10.11.2011, 09:35 Uhr
Nach den schweren Erdrutschen und Überschwemmungen im Westen Kolumbiens hat sich die Zahl der Toten seit Beginn der zweiten Regenzeit des Jahres im September auf mindestens 96 erhöht. Am Wochenende kamen allein in der Stadt Manizales, rund 290 Kilometer westlich der Hauptstadt Bogotá, 48 Menschen durch Schlammlawinen ums Leben. Das teilte das Kolumbianische Rote Kreuz mit.
Nach Behördenangaben sind unter den Todesopfern elf Minderjährige, 14 Menschen wurden verletzt.

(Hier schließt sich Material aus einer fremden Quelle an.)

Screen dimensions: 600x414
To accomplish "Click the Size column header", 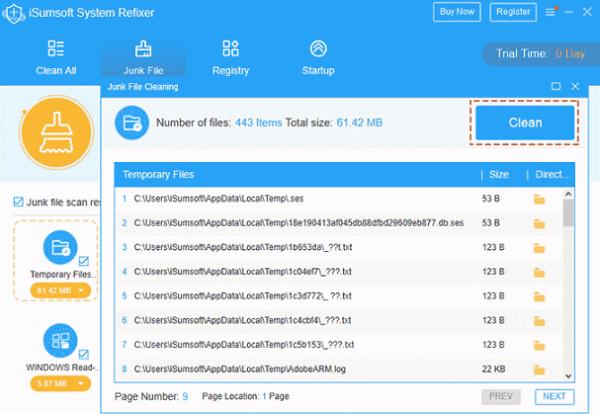I will (498, 174).
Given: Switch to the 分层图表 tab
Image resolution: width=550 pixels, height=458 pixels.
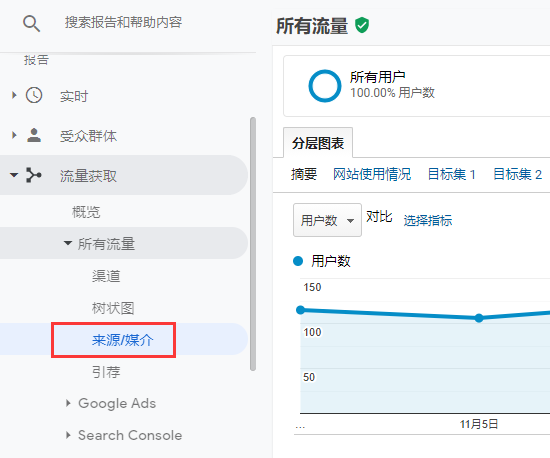Looking at the screenshot, I should 318,143.
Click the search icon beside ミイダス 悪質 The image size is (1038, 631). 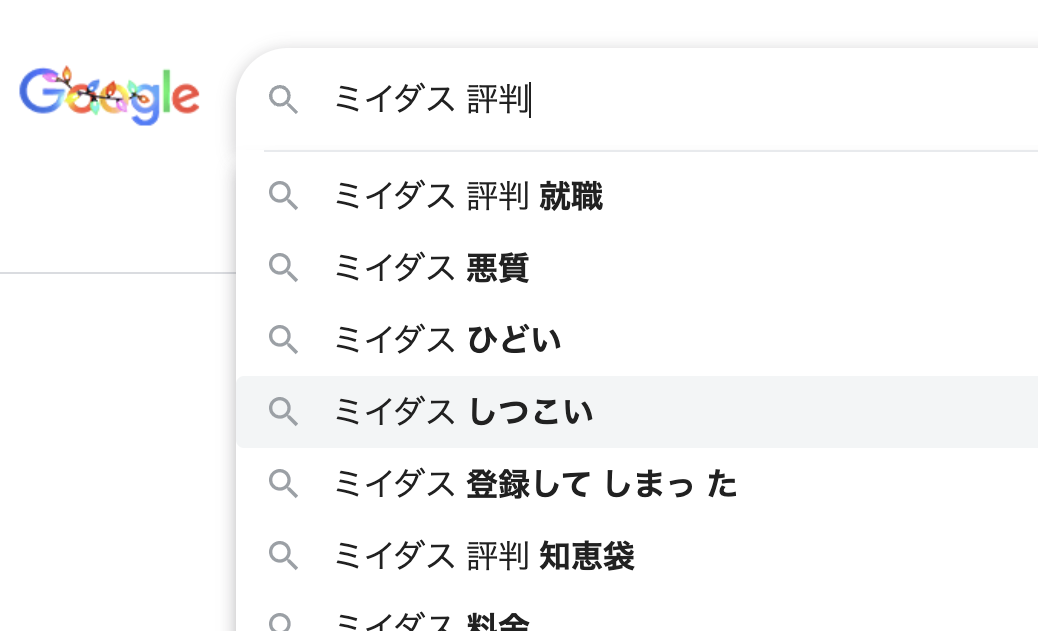tap(284, 268)
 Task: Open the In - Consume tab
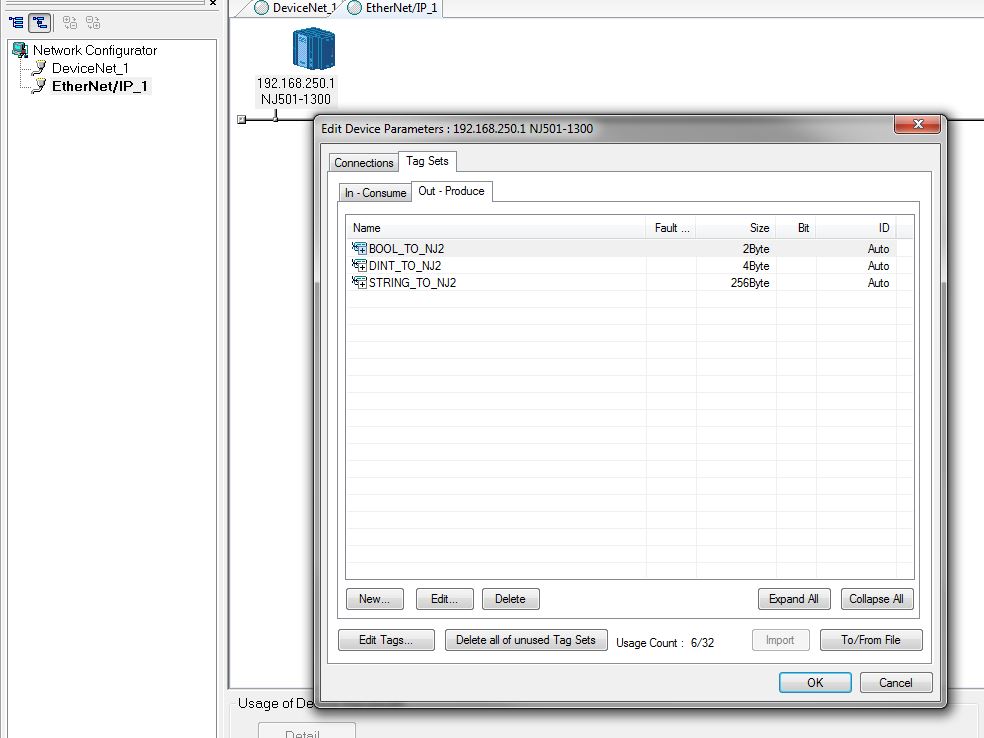[374, 192]
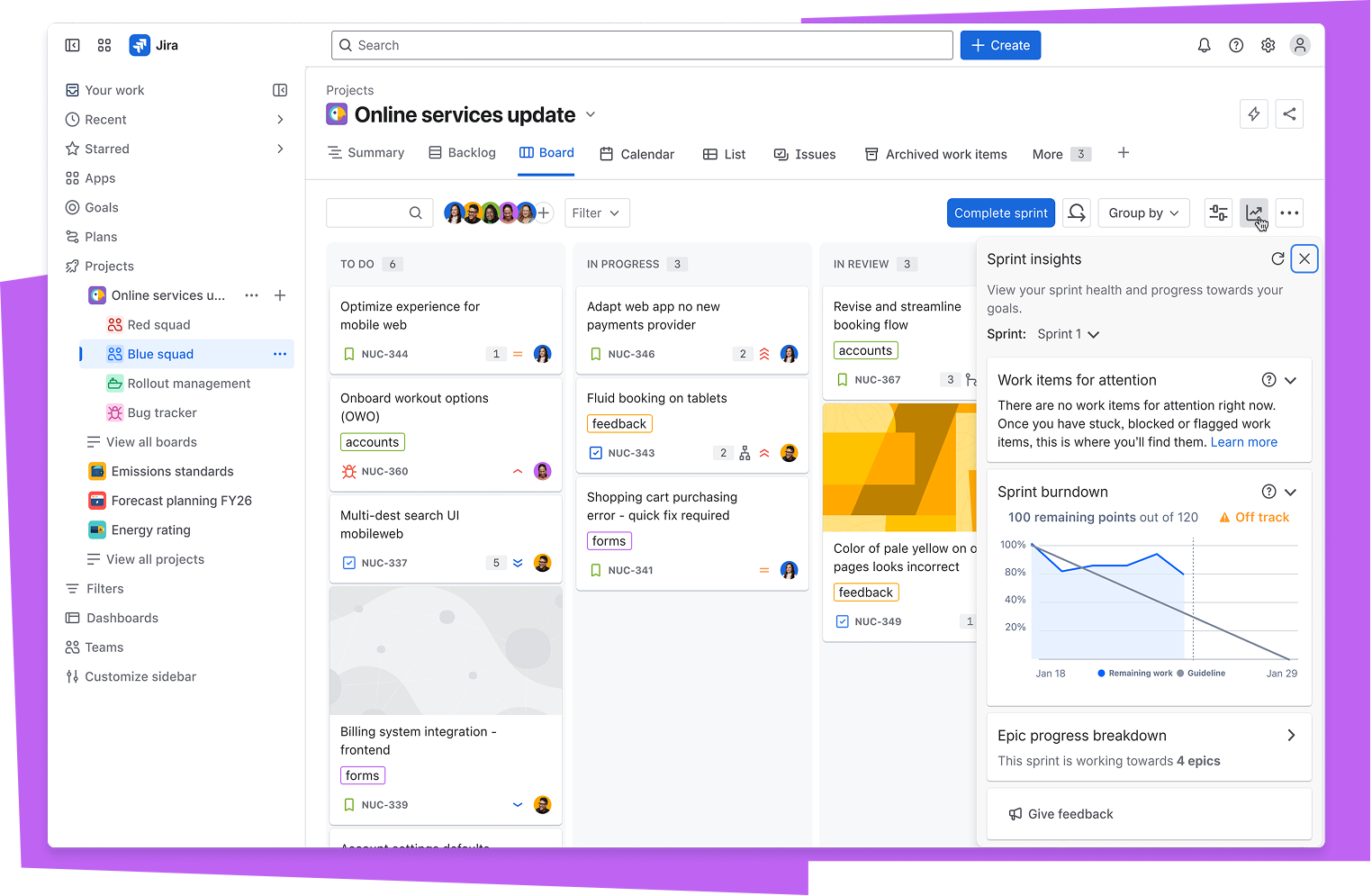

Kolumbien erlebt derzeit eine der schwersten Regenzeiten seit Jahren. Mehr als 250.000 Menschen mussten bereits ihre Häuser verlassen. Wegen des Wetterphänomens La Niña hatte es bereits zwischen April 2010 und April 2011 ungewöhnlich viel geregnet.
Mehr als 400 Menschen starben, 3,6 Millionen Menschen waren von dem Unwetter betroffen. Die erste Regenzeit dauert gewöhnlich von April bis Juni, die zweite von Oktober bis Dezember.